Copy word for word every line of the listing from the one containing "Locate an element on the screen. The height" through the final line of the listing, and output nothing else.

- _RECORDS FOR THIS TASK_
BEGIN
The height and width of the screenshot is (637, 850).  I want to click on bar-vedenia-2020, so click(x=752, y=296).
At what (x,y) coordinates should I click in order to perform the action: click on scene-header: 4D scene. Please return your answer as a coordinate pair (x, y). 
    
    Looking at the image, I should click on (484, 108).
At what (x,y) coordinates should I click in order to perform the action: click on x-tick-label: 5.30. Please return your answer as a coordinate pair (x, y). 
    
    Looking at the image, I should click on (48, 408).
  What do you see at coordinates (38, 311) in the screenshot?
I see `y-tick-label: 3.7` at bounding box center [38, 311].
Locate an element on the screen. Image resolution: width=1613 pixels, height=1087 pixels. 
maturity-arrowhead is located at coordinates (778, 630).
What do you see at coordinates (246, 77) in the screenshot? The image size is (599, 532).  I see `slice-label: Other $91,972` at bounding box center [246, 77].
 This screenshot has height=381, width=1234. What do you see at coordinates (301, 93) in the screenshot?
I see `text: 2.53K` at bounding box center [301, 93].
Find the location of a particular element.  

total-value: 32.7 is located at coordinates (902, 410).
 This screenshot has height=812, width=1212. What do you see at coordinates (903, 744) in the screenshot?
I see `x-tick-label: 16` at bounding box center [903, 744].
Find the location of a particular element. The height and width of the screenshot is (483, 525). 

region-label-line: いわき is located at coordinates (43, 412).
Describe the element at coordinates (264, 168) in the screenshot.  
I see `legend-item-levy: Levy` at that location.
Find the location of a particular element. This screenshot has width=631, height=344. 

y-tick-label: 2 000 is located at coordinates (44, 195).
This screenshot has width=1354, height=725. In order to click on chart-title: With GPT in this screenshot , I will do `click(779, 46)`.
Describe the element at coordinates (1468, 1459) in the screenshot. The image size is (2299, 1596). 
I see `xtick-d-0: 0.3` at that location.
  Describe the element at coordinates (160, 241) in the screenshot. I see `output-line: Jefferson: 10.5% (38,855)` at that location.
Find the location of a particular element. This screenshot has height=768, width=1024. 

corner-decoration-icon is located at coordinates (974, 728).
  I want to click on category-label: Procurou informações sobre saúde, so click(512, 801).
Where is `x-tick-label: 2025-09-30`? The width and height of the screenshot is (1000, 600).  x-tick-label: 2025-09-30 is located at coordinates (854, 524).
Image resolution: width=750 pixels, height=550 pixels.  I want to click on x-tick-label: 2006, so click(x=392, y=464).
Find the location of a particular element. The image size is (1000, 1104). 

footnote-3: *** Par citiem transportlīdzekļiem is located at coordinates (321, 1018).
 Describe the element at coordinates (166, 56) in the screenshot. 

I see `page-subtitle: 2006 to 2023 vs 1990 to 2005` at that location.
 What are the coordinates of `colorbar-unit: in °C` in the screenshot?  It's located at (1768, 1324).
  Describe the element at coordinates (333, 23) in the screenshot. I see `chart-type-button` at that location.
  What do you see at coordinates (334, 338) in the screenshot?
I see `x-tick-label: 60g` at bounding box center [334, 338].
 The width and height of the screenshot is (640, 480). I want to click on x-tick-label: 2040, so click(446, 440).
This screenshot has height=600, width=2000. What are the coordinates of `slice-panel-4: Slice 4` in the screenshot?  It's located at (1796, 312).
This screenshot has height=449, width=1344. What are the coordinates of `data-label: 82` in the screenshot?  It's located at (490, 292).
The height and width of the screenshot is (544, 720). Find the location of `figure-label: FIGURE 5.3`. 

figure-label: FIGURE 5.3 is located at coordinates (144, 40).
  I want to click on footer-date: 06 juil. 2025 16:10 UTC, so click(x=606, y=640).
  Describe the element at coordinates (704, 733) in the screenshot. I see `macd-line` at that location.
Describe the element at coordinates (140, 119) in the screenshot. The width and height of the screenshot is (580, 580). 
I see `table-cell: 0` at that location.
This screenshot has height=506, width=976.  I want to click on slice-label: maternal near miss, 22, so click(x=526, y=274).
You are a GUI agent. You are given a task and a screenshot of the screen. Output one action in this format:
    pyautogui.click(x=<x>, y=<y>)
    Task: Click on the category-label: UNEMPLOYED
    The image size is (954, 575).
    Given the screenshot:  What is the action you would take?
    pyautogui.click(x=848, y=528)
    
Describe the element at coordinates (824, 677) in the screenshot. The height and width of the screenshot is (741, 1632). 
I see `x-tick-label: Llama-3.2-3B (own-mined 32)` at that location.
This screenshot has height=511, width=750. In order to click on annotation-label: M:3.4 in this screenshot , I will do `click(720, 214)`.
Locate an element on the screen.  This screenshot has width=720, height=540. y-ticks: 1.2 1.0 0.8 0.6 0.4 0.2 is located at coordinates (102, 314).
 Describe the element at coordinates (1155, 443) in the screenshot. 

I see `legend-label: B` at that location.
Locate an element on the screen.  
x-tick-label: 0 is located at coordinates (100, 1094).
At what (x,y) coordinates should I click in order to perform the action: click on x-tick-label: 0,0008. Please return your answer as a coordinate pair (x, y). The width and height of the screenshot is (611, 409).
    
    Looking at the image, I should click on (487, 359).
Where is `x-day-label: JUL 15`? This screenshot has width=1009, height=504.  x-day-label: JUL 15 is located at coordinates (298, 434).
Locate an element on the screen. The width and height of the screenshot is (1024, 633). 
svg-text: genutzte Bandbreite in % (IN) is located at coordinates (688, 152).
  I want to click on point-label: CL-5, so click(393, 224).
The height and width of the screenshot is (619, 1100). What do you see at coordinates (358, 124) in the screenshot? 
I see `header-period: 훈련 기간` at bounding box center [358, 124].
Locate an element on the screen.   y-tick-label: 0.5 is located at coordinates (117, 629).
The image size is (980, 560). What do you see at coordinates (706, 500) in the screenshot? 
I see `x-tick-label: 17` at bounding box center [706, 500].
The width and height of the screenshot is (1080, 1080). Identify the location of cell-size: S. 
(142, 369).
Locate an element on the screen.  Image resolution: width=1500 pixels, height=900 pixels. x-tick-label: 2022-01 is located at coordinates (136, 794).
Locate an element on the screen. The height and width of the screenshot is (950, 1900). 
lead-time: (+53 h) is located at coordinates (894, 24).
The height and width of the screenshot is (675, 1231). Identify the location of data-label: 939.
END
- _SOLUTION_
Locate an element on the screen. The height and width of the screenshot is (950, 1900). 
lead-time: (+53 h) is located at coordinates (894, 24).
The height and width of the screenshot is (675, 1231). Identify the location of data-label: 939.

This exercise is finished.